Having gamed out this scenario to its inevitable conclusion, he looks up at the mirror in front of him and the pair of eyes staring back. My eyes. We enter the windows of each other’s soul, as if having just met for the first time, uncertain of what to do next. I’ve stood in front of him all night, in my cramped, windowless bathroom, listening to his argument.

I pull out my phone, unlocking it to reveal an unsent text.

Can we talk?

I can almost see the plea in my reflection’s eyes, as if he’s trying to deter me. Without words, he begs me, “Don’t do it. Don’t send it. We said we wouldn’t. And we know how it ends.

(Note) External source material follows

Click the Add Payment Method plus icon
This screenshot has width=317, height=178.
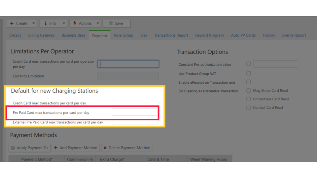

But I’m not persuaded by his failure. I know my argument will fail as easily as his did. Because I don’t know why I should be forgiven. Beyond the passage of time and the separation and my own repentance, what has changed? Should I really expect something just because I want it? Just because I asked?

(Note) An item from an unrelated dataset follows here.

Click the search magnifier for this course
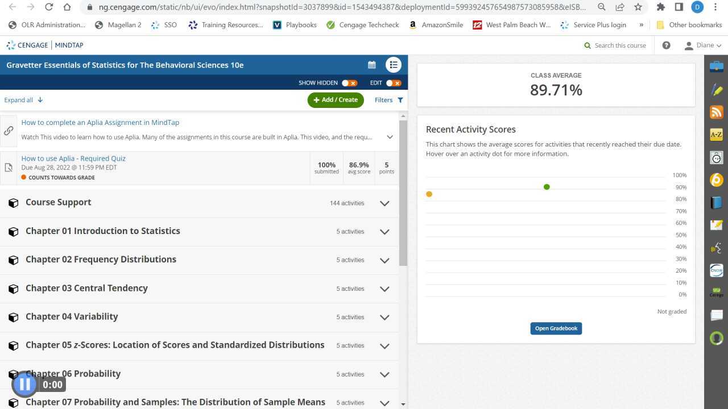The width and height of the screenshot is (728, 409). click(x=588, y=45)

Still, there’s a comfort in futility, in knowing a choice’s inevitable conclusion. It’s like talking to yourself: no matter where the conversation goes, you know with absolute certainty where it’ll end.

And having just spent hours with my reflection, we both know how this ends. I give the mirror a weak smile before turning to exit my bathroom. Defeated, my reflection smiles back before following me to the edge of his glass prison and disappearing. Once he’s gone, I unlock my phone and text my ghost.

Surprisingly, I get a quick reply.

No, Trelaine, I don’t want to talk to you.

About the Author

Trelaine Ito

Trelaine is originally from Hawaii. But, true to form, he saw the line where the sky meets the sea, and it called him, so he currently lives and works in Washington, D.C. He enjoys origami and washing dishes and taking pictures of clouds and sunsets. But never sunrises (he’s not a morning person).